----- SUPPLIED RECORDS -----
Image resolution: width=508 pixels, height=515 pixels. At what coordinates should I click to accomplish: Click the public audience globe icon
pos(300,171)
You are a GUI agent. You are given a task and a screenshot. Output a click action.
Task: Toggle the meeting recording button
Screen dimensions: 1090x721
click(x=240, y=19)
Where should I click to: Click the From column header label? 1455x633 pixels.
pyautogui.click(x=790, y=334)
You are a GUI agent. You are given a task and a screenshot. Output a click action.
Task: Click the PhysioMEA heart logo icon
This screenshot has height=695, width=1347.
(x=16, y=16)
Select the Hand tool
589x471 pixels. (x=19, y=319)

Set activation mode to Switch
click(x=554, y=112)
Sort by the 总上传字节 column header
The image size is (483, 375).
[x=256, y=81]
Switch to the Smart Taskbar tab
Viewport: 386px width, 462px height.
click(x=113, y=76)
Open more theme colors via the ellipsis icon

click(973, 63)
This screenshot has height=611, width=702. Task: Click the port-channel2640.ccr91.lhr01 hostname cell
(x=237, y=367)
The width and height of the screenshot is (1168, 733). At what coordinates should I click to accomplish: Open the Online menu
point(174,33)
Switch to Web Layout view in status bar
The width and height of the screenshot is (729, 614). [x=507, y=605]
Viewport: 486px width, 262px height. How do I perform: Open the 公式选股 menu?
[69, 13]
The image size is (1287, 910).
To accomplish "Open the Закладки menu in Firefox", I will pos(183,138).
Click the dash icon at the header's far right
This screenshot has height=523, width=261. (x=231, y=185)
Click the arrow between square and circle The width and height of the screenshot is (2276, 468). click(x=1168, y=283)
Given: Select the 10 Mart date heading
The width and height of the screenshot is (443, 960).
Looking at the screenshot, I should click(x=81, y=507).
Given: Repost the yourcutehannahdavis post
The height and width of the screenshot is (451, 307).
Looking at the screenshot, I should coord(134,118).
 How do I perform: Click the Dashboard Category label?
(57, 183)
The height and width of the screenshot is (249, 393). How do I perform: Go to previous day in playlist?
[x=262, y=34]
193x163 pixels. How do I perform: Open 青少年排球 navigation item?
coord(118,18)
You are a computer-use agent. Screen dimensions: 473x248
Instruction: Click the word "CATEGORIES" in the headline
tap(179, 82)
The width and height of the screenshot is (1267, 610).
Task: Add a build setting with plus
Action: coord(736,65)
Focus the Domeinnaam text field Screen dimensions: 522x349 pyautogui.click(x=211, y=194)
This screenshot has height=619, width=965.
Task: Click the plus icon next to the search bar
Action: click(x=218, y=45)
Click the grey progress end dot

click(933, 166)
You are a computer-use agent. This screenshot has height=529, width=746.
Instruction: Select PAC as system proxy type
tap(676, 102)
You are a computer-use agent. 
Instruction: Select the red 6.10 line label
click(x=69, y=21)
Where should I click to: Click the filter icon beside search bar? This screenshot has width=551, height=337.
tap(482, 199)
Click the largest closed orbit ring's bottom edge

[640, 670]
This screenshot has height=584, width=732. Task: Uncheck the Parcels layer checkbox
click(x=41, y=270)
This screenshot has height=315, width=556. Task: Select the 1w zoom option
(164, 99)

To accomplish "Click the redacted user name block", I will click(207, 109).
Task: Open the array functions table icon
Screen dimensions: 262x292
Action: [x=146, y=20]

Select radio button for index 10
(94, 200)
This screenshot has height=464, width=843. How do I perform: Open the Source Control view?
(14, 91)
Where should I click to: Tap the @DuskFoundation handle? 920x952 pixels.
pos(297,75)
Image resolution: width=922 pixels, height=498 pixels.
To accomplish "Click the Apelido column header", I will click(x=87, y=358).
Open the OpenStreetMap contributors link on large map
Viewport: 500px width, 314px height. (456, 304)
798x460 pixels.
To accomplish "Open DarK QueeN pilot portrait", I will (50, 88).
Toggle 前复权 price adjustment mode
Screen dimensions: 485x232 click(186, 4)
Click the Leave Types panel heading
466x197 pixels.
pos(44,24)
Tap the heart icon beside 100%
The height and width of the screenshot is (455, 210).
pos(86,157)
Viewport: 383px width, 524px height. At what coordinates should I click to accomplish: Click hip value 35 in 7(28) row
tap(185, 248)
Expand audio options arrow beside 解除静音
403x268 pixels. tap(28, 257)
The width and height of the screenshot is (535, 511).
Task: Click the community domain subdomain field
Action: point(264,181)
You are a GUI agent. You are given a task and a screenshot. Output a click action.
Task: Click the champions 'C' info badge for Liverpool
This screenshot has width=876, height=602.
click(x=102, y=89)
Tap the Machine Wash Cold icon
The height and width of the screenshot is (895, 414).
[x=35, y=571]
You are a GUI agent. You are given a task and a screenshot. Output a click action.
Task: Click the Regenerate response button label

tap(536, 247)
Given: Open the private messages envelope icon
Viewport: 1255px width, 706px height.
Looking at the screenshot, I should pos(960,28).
-----
## TRY IT
What is needed is every line of the records that contains the word "heart".

## EXERCISE ANSWER
Task: Click the PhysioMEA heart logo icon
Tap the heart icon beside 100%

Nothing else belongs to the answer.